* _Passage provided_:
*****
Counting: Clicks are counted each time a user interacts with the ad by clicking on it.
2. Click-Through Rate (CTR)
CTR is the percentage of users who click on an ad after viewing it. It indicates the ad's relevance and attractiveness to the target audience. A higher CTR suggests that the ad resonates well with the audience. While average CTRs vary by industry, a good result might range between 2% and 5%.
Counting: CTR is calculated by dividing the total number of clicks by the total number of impressions and multiplying by 100.
3. Cost per Click (CPC)
CPC measures the average cost of each click on an ad. Monitoring CPC helps assess the cost efficiency of the campaign by determining the average cost incurred for each click generated. A lower CPC indicates efficient cost management and better return on investment.
Counting: CPC is calculated by dividing the total ad spend by the number of clicks.
4. Bounce Rate
Bounce Rate represents the percentage of users who leave a website or landing page without taking any further action after arriving. A lower bounce rate suggests that users find the website or landing page engaging and relevant. A good result might range between 30% and 50%, but it varies across industries and campaign goals.
Counting: Bounce Rate is calculated by dividing the number of visitors that leave a website before interacting with it in any way by the total number of visits and multiplying by 100.
*****
* _Supplied material_:
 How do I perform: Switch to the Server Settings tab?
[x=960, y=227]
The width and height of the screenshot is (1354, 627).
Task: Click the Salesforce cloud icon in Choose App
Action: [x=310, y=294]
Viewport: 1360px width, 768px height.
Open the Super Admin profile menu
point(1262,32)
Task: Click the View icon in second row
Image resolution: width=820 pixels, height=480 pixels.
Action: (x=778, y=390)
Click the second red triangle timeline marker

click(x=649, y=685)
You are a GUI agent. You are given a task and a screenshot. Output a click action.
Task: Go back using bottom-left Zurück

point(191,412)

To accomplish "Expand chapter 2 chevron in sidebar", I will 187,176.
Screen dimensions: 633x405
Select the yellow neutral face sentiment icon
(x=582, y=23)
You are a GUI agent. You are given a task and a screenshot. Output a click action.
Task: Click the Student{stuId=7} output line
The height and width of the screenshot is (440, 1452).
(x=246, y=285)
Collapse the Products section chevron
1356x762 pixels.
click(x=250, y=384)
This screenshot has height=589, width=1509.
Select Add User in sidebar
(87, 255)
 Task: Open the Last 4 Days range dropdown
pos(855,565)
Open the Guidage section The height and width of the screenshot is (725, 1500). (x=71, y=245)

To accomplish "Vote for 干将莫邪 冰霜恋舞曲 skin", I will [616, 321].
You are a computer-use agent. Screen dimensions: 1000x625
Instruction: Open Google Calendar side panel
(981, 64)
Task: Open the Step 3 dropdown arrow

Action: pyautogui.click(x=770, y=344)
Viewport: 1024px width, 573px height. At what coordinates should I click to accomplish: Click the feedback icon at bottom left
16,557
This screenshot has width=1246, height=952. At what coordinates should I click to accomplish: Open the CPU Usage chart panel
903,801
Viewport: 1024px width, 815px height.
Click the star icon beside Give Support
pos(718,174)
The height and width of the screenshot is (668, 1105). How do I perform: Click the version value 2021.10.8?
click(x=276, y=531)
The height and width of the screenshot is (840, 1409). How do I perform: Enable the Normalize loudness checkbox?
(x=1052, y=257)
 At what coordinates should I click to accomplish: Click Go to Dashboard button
*****
* _Request_: Rewrite the ad metrics text starting at "CTR is the percentage" and ending at "number of clicks.", with "ad views" in place of "impressions". Rely only on the ad metrics text, not on the records.

* _Worked answer_:
CTR is the percentage of users who click on an ad after viewing it. It indicates the ad's relevance and attractiveness to the target audience. A higher CTR suggests that the ad resonates well with the audience. While average CTRs vary by industry, a good result might range between 2% and 5%.
Counting: CTR is calculated by dividing the total number of clicks by the total number of ad views and multiplying by 100.
3. Cost per Click (CPC)
CPC measures the average cost of each click on an ad. Monitoring CPC helps assess the cost efficiency of the campaign by determining the average cost incurred for each click generated. A lower CPC indicates efficient cost management and better return on investment.
Counting: CPC is calculated by dividing the total ad spend by the number of clicks.